- Born: Anne-Marie Paule Monique Huby November 1966 (age 59) Belgium
- Occupations: Co-founder and MD of Justgiving

= Anne-Marie Huby =

Belgian businesswoman (born 1966)

Anne-Marie Paule Monique Huby (born 17 November 1966) is a Belgian businesswoman, the co-founder, with Zarine Kharas, of Justgiving, a global online giving platform.

Beginning her career as a radio presenter, Huby had senior roles in Médecins Sans Frontières before co-founding JustGiving. She remained as chief executive until the company was purchased by Blackbaud.

Huby is now chair of My Tutor, Green Conservation and a trustee of the Anna Freud Centre.

== Career ==
Huby attended Athénée Royal de Malmedy school in Belgium followed by the Institut des Hautes Etudes des Communications Sociales in Brussels. She started her career as a radio journalist in Belgium in the 1980s, there she presented a current affairs show every day for a national audience. After a year, she took a job in the UK at the Birmingham Post. She studied English at Birkbeck, University of London while teaching French part time. Age 24, she founded a press office for the charity Médecins Sans Frontières in Zagreb, Croatia where she remained between 1991 and 1993 before moving on to become head of the UK arm of Médecins Sans Frontières. While at Medecins Sans Frontieres (UK) she worked providing medical facilities in countries such as former Yugoslavia and Rwanda.

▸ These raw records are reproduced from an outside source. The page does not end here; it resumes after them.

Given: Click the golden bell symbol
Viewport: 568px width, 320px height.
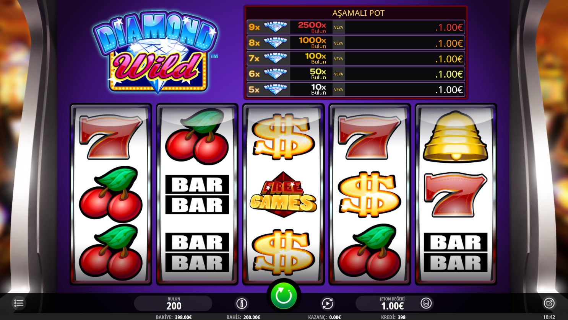Looking at the screenshot, I should 455,136.
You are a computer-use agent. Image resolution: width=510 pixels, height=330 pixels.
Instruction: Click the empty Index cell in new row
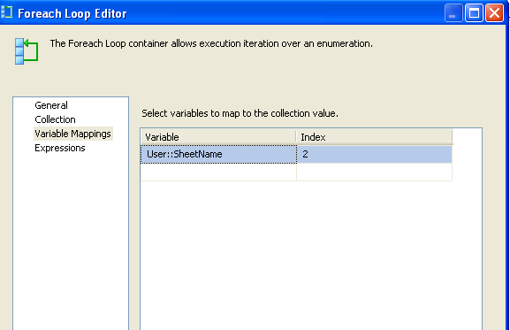(374, 172)
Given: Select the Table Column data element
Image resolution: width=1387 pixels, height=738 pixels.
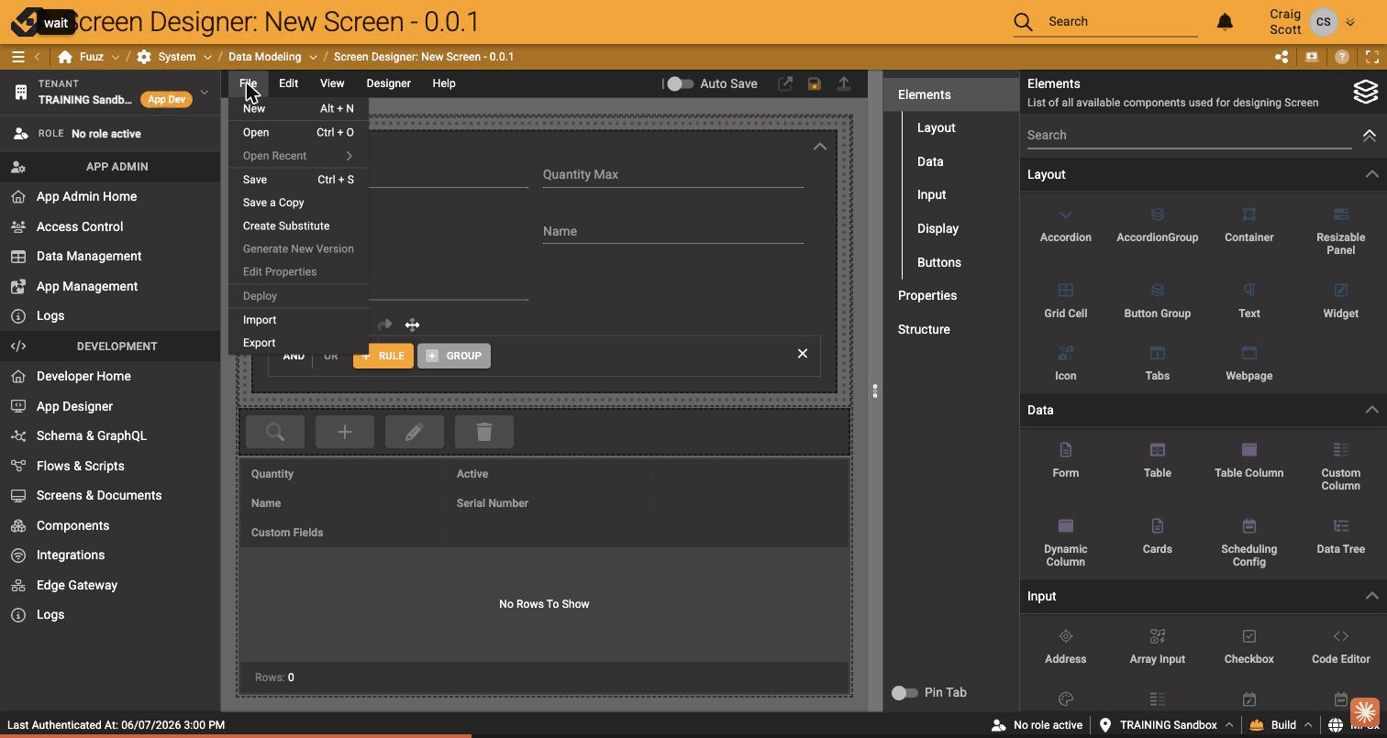Looking at the screenshot, I should [1248, 461].
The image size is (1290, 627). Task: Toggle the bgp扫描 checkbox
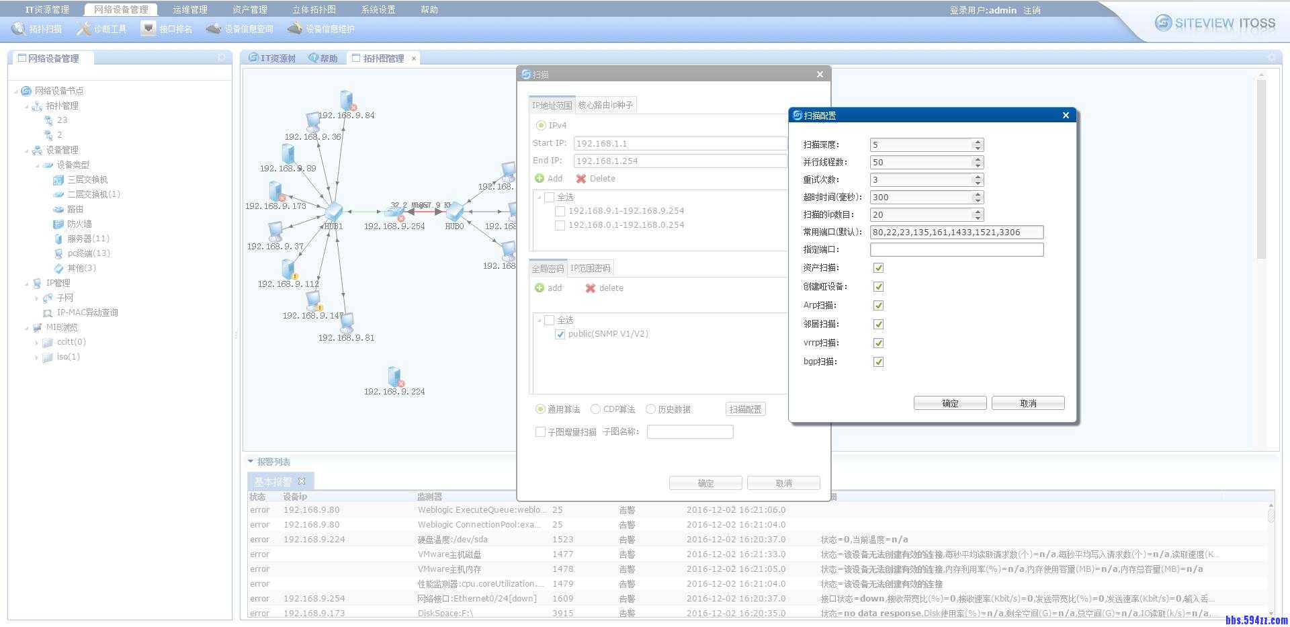878,362
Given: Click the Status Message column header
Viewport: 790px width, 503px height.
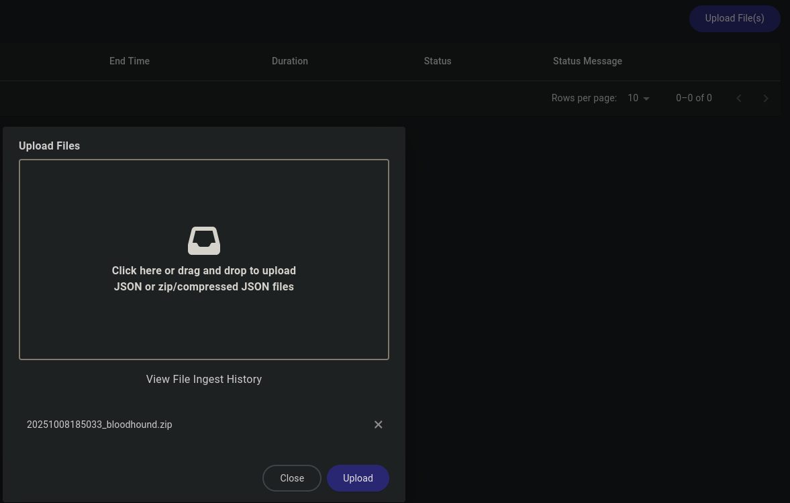Looking at the screenshot, I should [x=587, y=61].
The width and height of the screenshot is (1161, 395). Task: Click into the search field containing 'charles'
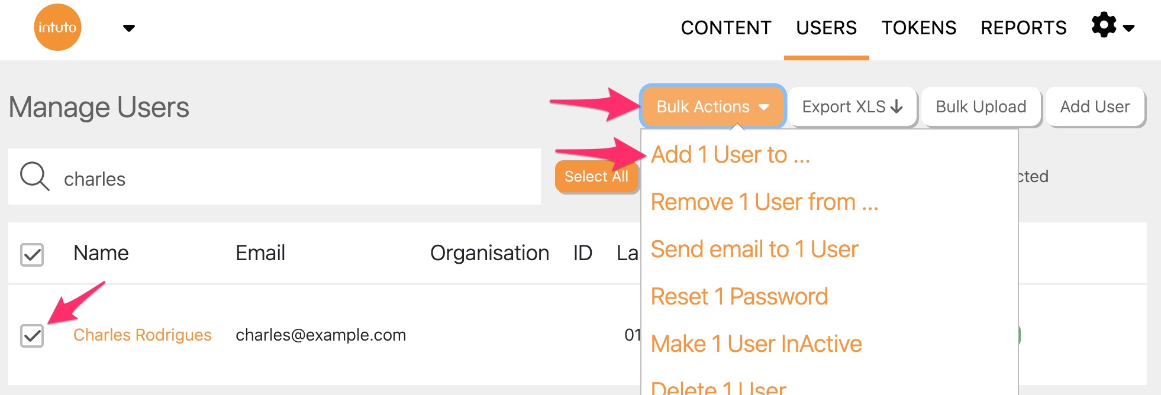(x=296, y=179)
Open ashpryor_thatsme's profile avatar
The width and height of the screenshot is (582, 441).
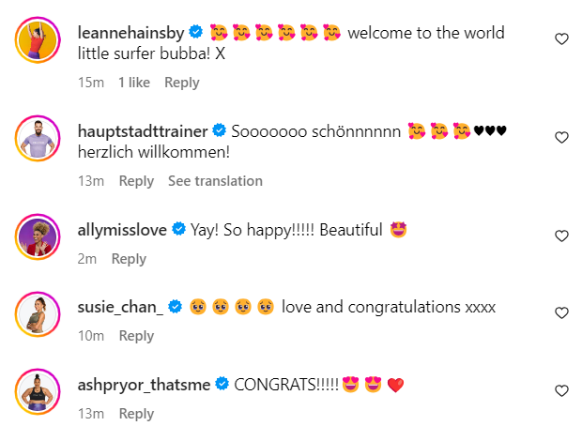pos(38,391)
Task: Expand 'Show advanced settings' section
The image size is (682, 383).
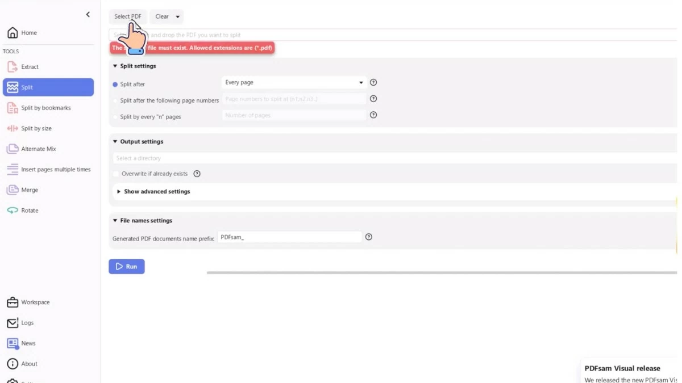Action: pyautogui.click(x=153, y=192)
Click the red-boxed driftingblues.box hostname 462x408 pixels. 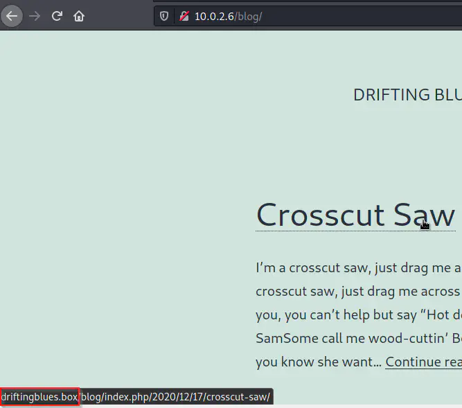coord(39,397)
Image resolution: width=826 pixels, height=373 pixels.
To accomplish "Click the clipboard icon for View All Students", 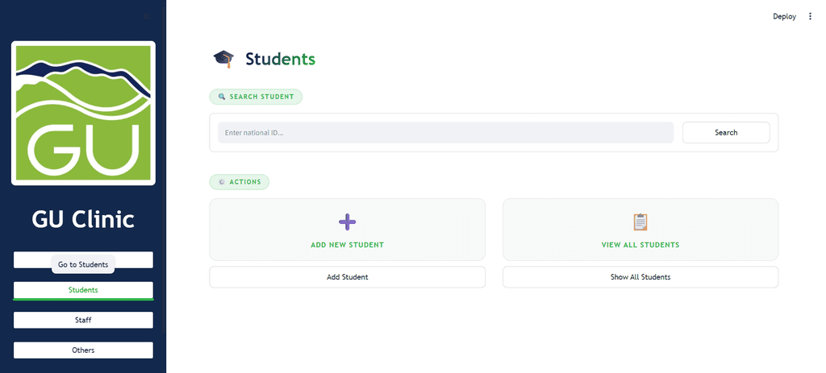I will (x=640, y=222).
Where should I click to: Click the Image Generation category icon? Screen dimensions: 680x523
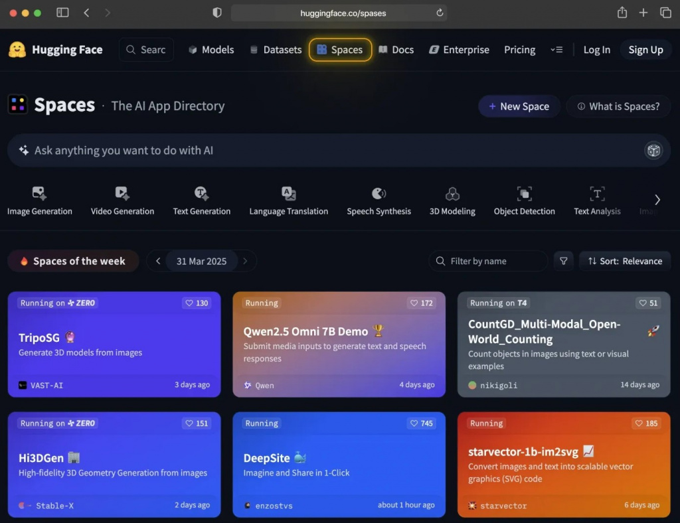pos(39,194)
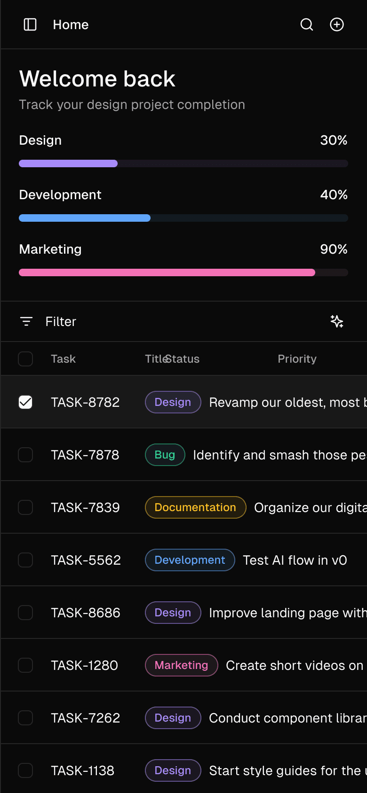Sort by the Priority column header
This screenshot has height=793, width=367.
coord(297,359)
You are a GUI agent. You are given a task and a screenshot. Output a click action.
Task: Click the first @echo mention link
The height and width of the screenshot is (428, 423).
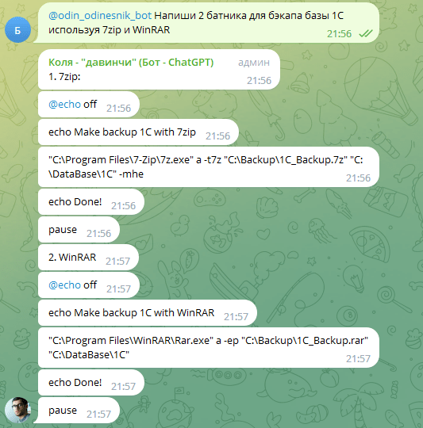(x=64, y=105)
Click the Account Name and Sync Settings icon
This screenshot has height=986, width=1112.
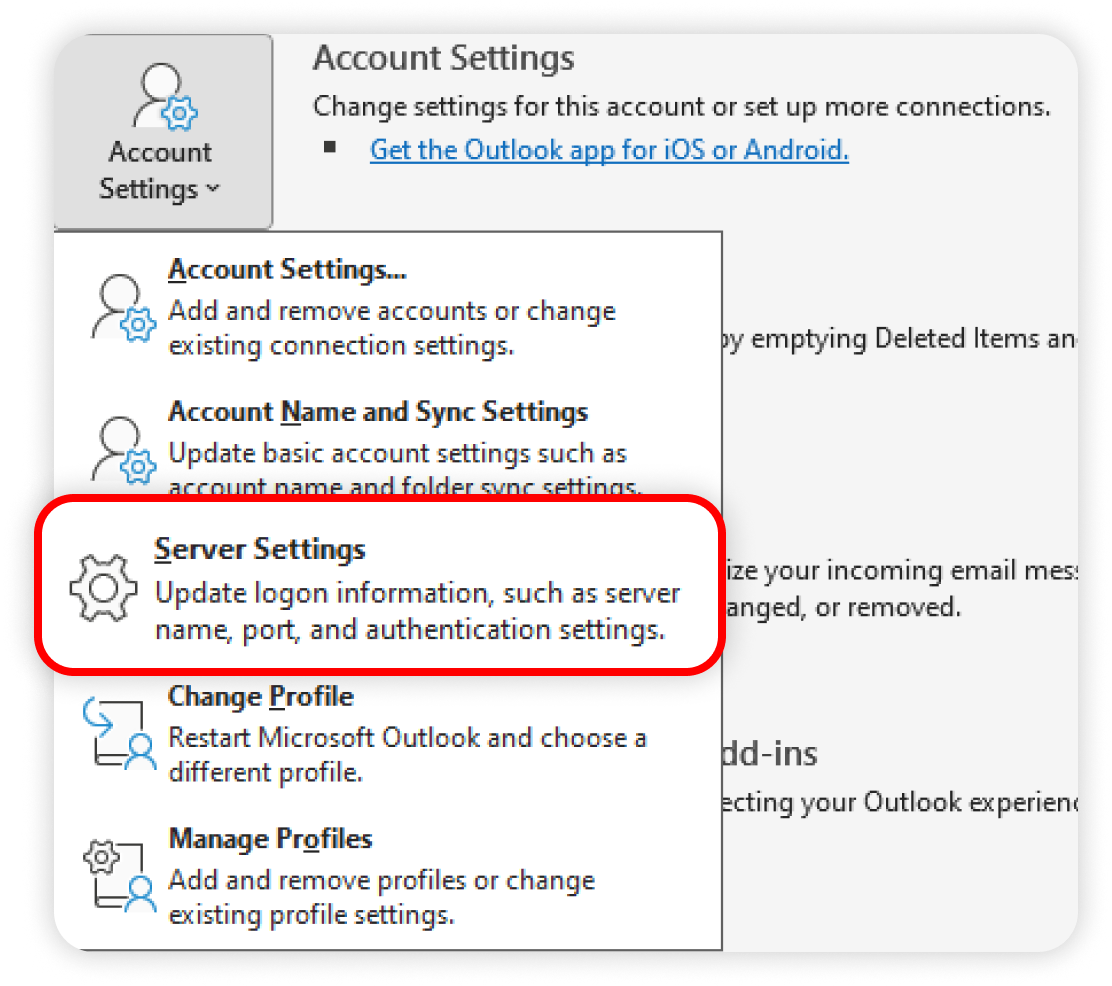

Huby met Kharas at Médecins Sans Frontières in 2000 where they discussed the Justgiving concept which led to Huby leaving the organisation to start up the company and launch the website in February 2001. In October 2017, Justgiving was bought by Blackbaud. When Blackbaud took over the company, Huby stepped down as Chief Executive and took on the role as an executive on Blackbaud’s consumer business steering committee.

Living in Islington, Huby is the chair of an education business, MyTutor. She is also co-chair of Green Conservation, a group trying to change the laws regarding Grade II listed properties in conservation areas, to enable owners to make them more eco-friendly and energy efficient. Huby is also a trustee of the Anna Freud Centre.